Best regards, Yours,
THEM (or, to be strictly grammatical, THEY),
Oh, alas and alack, the terrible THEM is out to get me . . . How shall I ever survive the anschluss of THEM that attack, the castigating sting of THEM's lash— fear clouds my unflawed vision, so utterly terror-stricken am I at the very prospect of THEM's great and mighty wrath. Oh me-o, Oh my-o, oh why-o why-o did I leave Ohio? . . . what shall the insignificant Architeuthis do in the face of this great and cyclopean calamity? I can hardly peck out this column, my arms and tentacles quake and tremble so!
Well, perhaps this poor and helpless cephalopod might begin by tracing this message back to its origin— and discovering that it was pounded out by none other than Brian Metzger, aged 15, of Spoke Anne, Washing-Ton. Brian's turn-ons include low-resolution Internet pornography featuring the much-wizened and ejaculating upon his own visage. His turn-offs are venturing out beyond the flimsy door of his domicile and interacting meaningfully with other highly-evolved life forms. He prefers the moniker "Big Bri," although this clearly refers neither to his cranium nor his "generative tentacle." Perhaps the overswelled ego is the source of Bri's Bigness? THEM, indeed.

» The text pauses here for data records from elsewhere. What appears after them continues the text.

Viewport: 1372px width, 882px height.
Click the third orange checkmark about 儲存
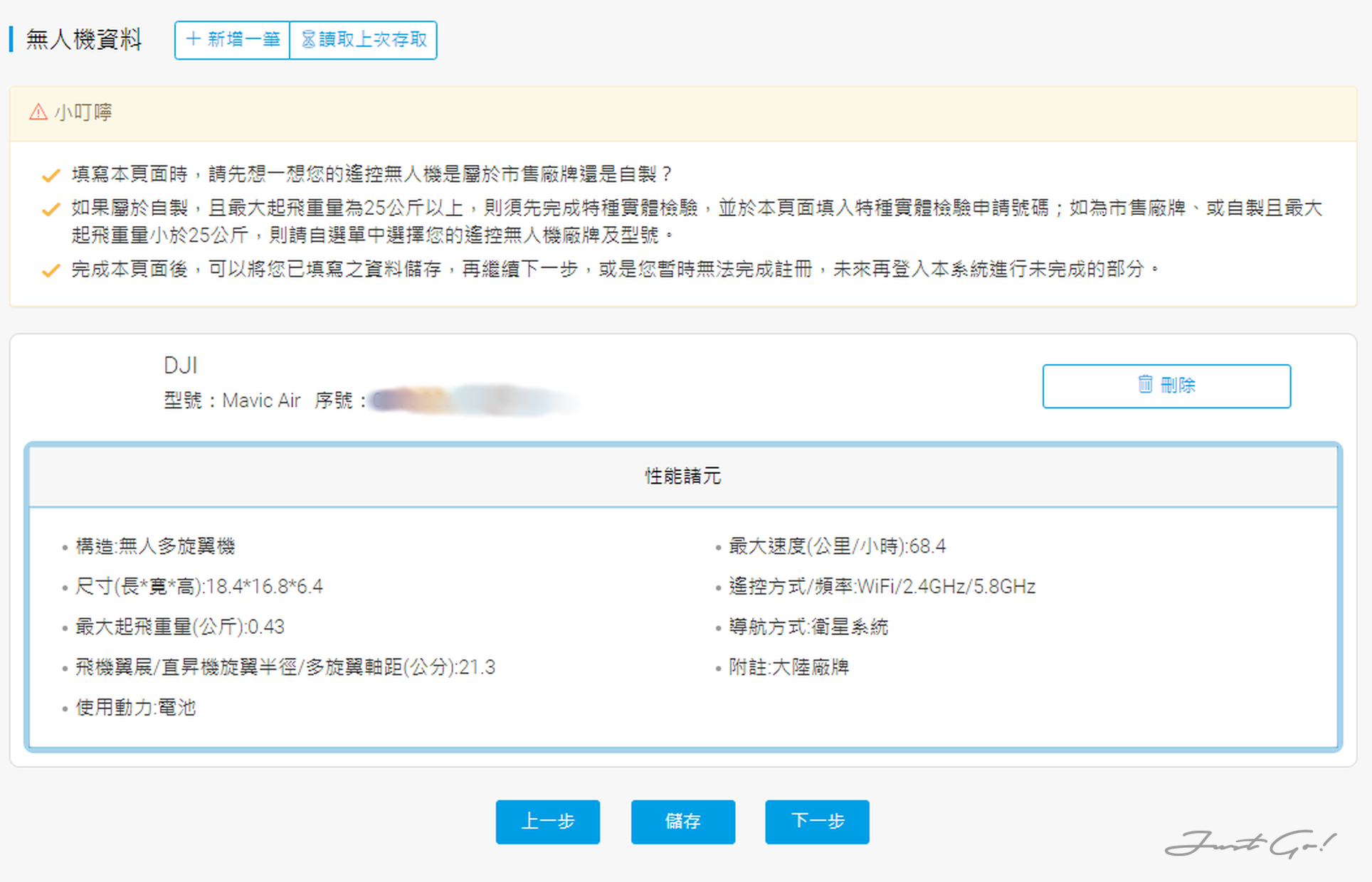coord(51,271)

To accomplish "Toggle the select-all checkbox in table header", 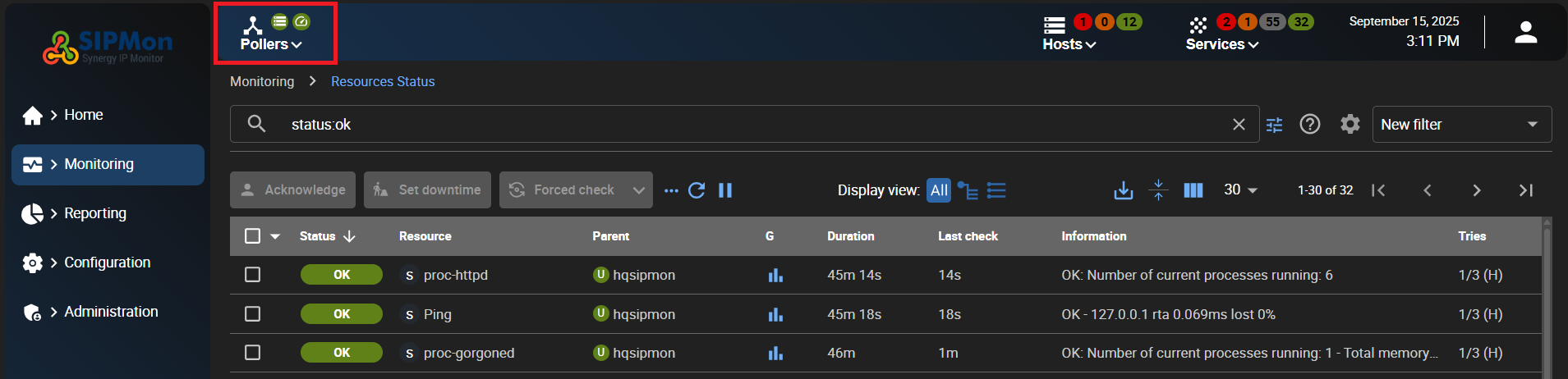I will click(x=253, y=236).
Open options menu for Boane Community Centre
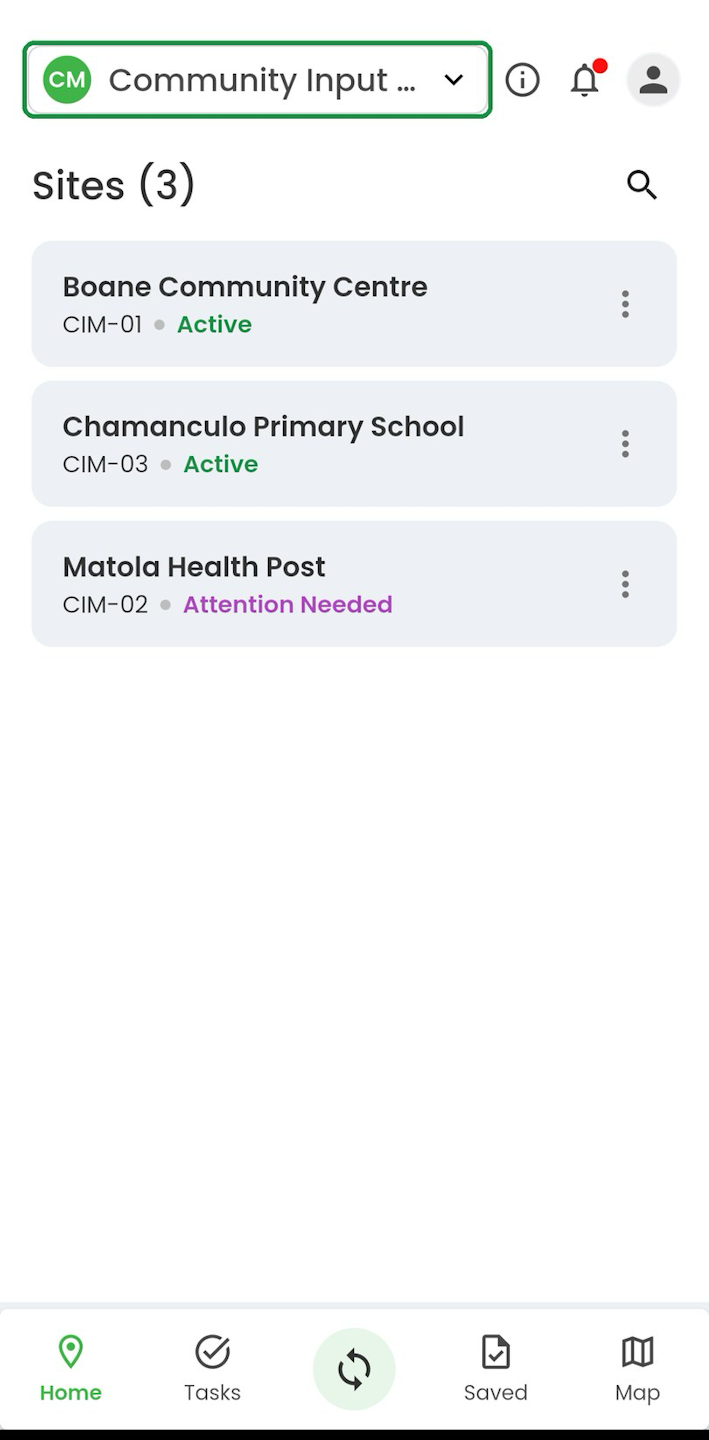 625,304
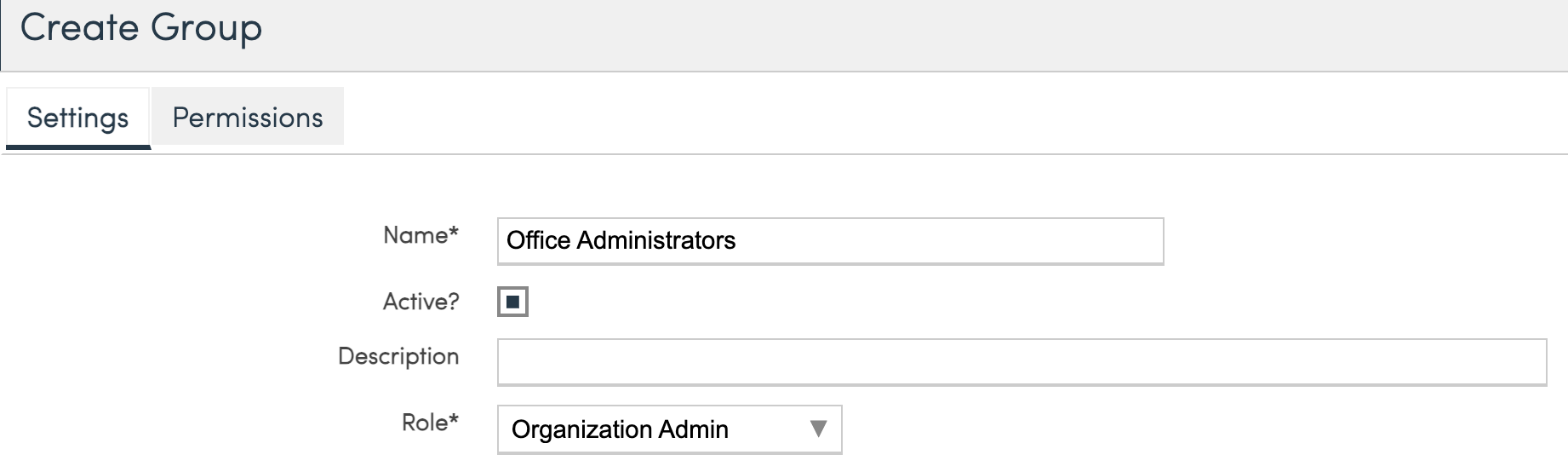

And why must there eternally be the supposition that, arriving withunto the Motown has been a "retreat" or "failure" or "fall"? Upon completing my circumperambulation Americanum I chose, free of coercion, to shift our CinCinAttAtti offices to the grim husk that is D-town. Point the first: racial incidences in CinCinAttus' Town are deplorable at best— whilst roaming your great nation I developed . . . well, certainly the term severance is vastly hyperbolic (e.g., no matter how much you admire that dog's perspicacity in eating his own feces, I do doubt you "revere" him), but confessing a certain fondness for the Afro-Americanas is, by no means, out of the line. Sometime in the future, Big Bri, I shall discourse at length as to how I came to this affection. At any rate, let it be known that the treatment of race in CinCinCity was, at its very best, unconscionable, and I subsequently sought— and located— a city more certainly devoted to "brotherly love." Point the second: The real estate market at large, especially in light of certain grants, loans and tax-incentives peculiar to the Metropolitan Detroit Region, made such a move an offer not to be missed.
But, the long story truncated, let it be known that I have neither been run out of previous home, nor slunk off to greener, easier pastures. Victoriously I returned from Washing-Ton Deca, again possessed of my mighty name, and of my own volition have quit frigid, souless CinCinAtti in favor of the deeply soulful, socially equitable Motortown.
As for the dance you request, please rest assured that it shall occur— a knock-kneed fandango a la Ginger Rogers and Fred Astaire, featuring Sang as the latter and his assistant Rob as the former— to be performed upon your fresh grave.
Perhaps, Big Bri, you should tread more lightly in the presence of Gods?